About this book
Jean Valjean; or, The Shadow of the Law by Harry Clifford Fulton reimagines Victor Hugo’s Les Misérables as a gripping late 19th-century stage adaptation that blends romance and high drama. Fulton’s dramatic works cast the familiar figures—Jean Valjean, the haunted ex-convict; Javert, his implacable pursuer; Fantine, the downcast mother; young Cosette; the unscrupulous Thénardiers; and the doomed band of revolutionaries—into a condensed, theatrically charged narrative emphasizing redemption, law versus mercy, and social injustice.

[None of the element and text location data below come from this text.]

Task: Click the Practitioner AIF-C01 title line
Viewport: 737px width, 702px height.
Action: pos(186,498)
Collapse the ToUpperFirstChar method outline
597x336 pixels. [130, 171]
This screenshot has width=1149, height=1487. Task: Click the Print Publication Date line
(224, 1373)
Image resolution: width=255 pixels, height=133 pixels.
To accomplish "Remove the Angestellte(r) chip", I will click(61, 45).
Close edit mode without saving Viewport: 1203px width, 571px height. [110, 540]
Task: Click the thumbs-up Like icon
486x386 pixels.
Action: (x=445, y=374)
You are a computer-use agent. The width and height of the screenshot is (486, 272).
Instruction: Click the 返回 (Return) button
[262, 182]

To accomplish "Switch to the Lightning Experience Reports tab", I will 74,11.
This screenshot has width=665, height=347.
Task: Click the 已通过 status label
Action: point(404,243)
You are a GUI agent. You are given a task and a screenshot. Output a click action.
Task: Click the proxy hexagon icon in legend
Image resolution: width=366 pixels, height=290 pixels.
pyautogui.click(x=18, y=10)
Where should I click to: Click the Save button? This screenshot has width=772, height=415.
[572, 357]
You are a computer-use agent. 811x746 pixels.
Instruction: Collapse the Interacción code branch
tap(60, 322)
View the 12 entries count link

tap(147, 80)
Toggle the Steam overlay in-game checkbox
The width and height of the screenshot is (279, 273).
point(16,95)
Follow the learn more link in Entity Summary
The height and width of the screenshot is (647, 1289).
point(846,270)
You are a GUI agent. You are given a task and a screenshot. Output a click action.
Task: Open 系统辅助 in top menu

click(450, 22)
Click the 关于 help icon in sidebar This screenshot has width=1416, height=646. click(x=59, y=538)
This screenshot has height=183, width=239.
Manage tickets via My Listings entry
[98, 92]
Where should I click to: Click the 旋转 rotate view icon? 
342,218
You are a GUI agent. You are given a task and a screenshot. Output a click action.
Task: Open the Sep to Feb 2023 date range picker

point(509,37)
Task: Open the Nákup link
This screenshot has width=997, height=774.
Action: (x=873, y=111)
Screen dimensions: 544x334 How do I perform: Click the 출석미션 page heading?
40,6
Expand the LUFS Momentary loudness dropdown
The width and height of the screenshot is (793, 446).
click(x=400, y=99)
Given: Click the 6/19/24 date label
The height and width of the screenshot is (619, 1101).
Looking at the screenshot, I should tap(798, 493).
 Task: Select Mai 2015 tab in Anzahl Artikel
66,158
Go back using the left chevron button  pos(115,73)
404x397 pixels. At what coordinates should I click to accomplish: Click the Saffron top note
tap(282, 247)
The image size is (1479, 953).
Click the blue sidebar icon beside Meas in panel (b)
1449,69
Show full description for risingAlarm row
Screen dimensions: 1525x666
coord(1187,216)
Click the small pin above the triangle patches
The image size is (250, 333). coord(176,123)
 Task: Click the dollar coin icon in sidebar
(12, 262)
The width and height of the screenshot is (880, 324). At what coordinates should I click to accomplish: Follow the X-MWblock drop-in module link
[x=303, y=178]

Set against the turbulent social backdrop of post-Revolutionary France, this play reflects Victorian theatrical conventions: vivid dialogue, sweeping moral dilemmas, and heightened emotion. The adaptation sharpens the story’s romantic threads while keeping the core themes of compassion, sacrifice, and the human cost of poverty and punishment. Fulton’s stagecraft transforms Hugo’s epic into intimate scenes designed for performance, making the characters’ struggles immediate and affecting without divulging plot twists.
Ideal for listeners who love classic literature, historical drama, and Romantic-era stagecraft, this audiobook offers a dramatic, accessible take on a beloved masterpiece—perfect for fans of Les Misérables, theater aficionados, and anyone drawn to stories of moral courage and love against adversity.